##### TEXT EXCERPT
School and phones.

And kids who don't want to learn will do that every day. Then their grades suffer. Then the school gets asked what they're doing to help that student. If the school has enough students like that, they'll lose a portion of their much-needed funding. If the phone is the root of the problem, it makes much more sense for the well-being of the student and the school to remove the phone.
Ban phones then. You don't take something that isn't yours and try to keep it.
 
Cellphones are a fact of life and schools need to adjust.
There's a gizmo available that interupts the cell signal in a room - if teachers/schools are that upset, they can always get one of those which the teacher can control.

My kids all had cellphones at high school and we never had a problem.

If the school had confiscated my kids phone I would have been seriously pissed..... I lived quite some distance away and would not have been able to drop everything to come to the school and get it.

And if they had done that, you SHOULD have been pissed -- at your daughter. If she is old enough to have a phone, she is old enough to understand the inconvenience SHE would have caused you (NOT the school) by violating a rule she was ALSO clearly old enough to understand.

Schools should not have to resort to "gizmos" where their authority ought to be more than enough. The question is why any parent would feel otherwise?

Since you have obviously NOT had this problem with your daughter, this would imply that you raised her correctly. Why on earth would you NOT hold other parents to this same standard, and instead place a greater burden on the school that it SHOULD NOT bear but for the exercise of appropriate parenting skills?
 
A bad seed is a bad seed. No punishment, beatings, counseling or none of that shit isn't going to help someone that doesn't want to be helped. How I was as a child, if a teacher took my phone and didn't give it back after class, I was taking my shit from him or her.

People are quick to blame the parents. But sometimes it's nothing the parents can do. Some kids, once they mind is made up, it's made up.
 
And if they had done that, you SHOULD have been pissed -- at your daughter. If she is old enough to have a phone, she is old enough to understand the inconvenience SHE would have caused you (NOT the school) by violating a rule she was ALSO clearly old enough to understand.

Schools should not have to resort to "gizmos" where their authority ought to be more than enough. The question is why any parent would feel otherwise?

Since you have obviously NOT had this problem with your daughter, this would imply that you raised her correctly. Why on earth would you NOT hold other parents to this same standard, and instead place a greater burden on the school that it SHOULD NOT bear but for the exercise of appropriate parenting skills?

In some cases, parenting skills aren't the issue.
 
Yep. All kids break the rules, but only as much as they can before the consequences for doing so make it not worthwhile.




So punish everyone for the behavior of a few. K.

You got a point.

Well then make it a automatic suspension. Taking away a phone and keeping it for days will get you hurt here. Taking it until the end of class or the end of the day is understandable. But for days,weeks and months? Nah.

Is the school going to pay that bill during the confiscation?
 
Why does Smooth seem to think the schools are keeping phones? They aren't. They remove them from the room and the parent goes into the office and picks it up. They aren't going to take a phone and sell it.
 
The local school system policy is that if a student disrupts a class with his/her phone it is taken away for the day and the parent has to show up to retrieve the phone. Second offense, a week. Third offense for the rest of the school year.
##########
##### DATA EXTRACT
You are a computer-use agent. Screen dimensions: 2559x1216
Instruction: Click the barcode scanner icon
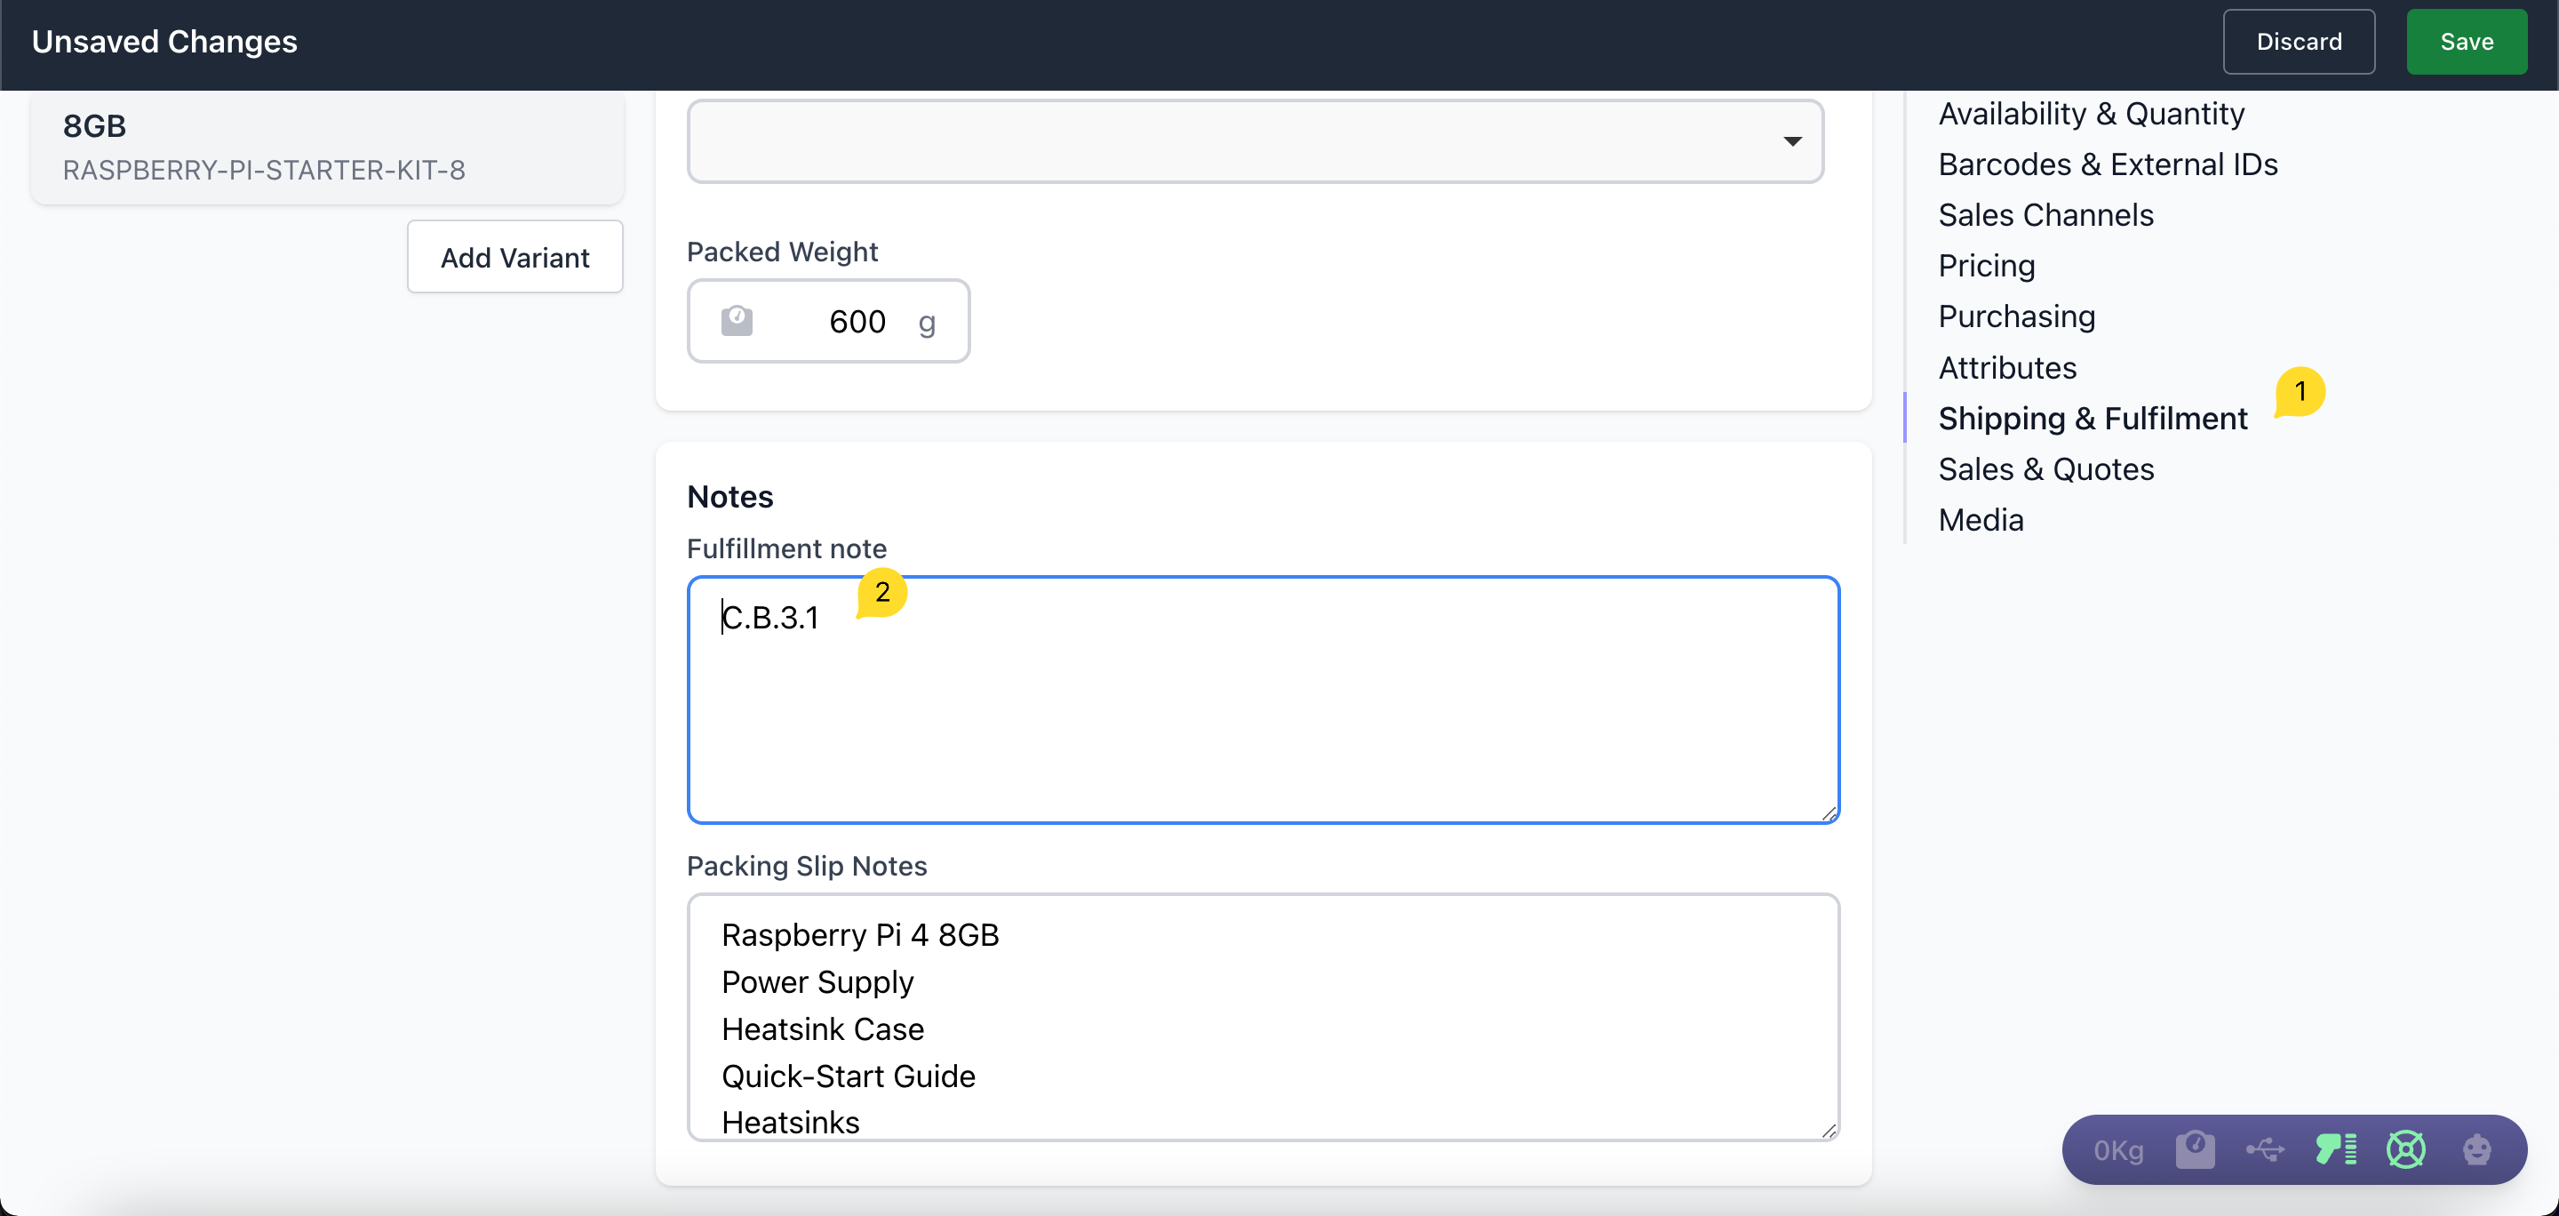2335,1149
##########
TASKS ::
(a) In the school phones discussion, how long does the local school system keep a phone after a student's third offense?
(b) For each statement, say whether it agrees with the school phones discussion. Give yes or no, and quote the deciding words.
(i) Under the local school system policy, a parent must come to retrieve a phone taken on a first offense.
(ii) One poster says a teacher can control the device that interrupts the cell signal in a room.
(iii) One poster says schools sell the phones they take from students.
(c) Please carry on the school phones discussion from its final post, keeping the same informal forum tone.

ANSWER SET ::
(a) For the rest of the school year.

(b)
(i) Yes: "taken away for the day and the parent has to show up to retrieve the phone"
(ii) Yes: "There's a gizmo available that interupts the cell signal in a room - if teachers/schools are that upset, they can always get one of those which the teacher can control."
(iii) No: "They aren't going to take a phone and sell it."

(c)
Ishmael

Why does Smooth seem to think the schools are keeping phones? They aren't. They remove them from the room and the parent goes into the office and picks it up. They aren't going to take a phone and sell it.

See??
 
You got a point.

Well then make it a automatic suspension. Taking away a phone and keeping it for days will get you hurt here. Taking it until the end of class or the end of the day is understandable. But for days,weeks and months? Nah.

Is the school going to pay that bill during the confiscation?

An automatic suspension has probably been shot down as being too severe a punishment for simple phone infractions. Suspensions are typically done in situations in which someone's physical safety has been put at risk. And again, if a student is suspended, he or she isn't learning.

If a parent doesn't want to pay for a phone that isn't being used, the parent should be making sure that the phone isn't being used irresponsibly. If the kid is simply incapable of using it responsibly, the parent can take it away.
 
An automatic suspension has probably been shot down as being too severe a punishment for simple phone infractions. Suspensions are typically done in situations in which someone's physical safety has been put at risk. And again, if a student is suspended, he or she isn't learning.

If a parent doesn't want to pay for a phone that isn't being used, the parent should be making sure that the phone isn't being used irresponsibly. If the kid is simply incapable of using it responsibly, the parent can take it away.

THE PARENTS NOT THE SCHOOL.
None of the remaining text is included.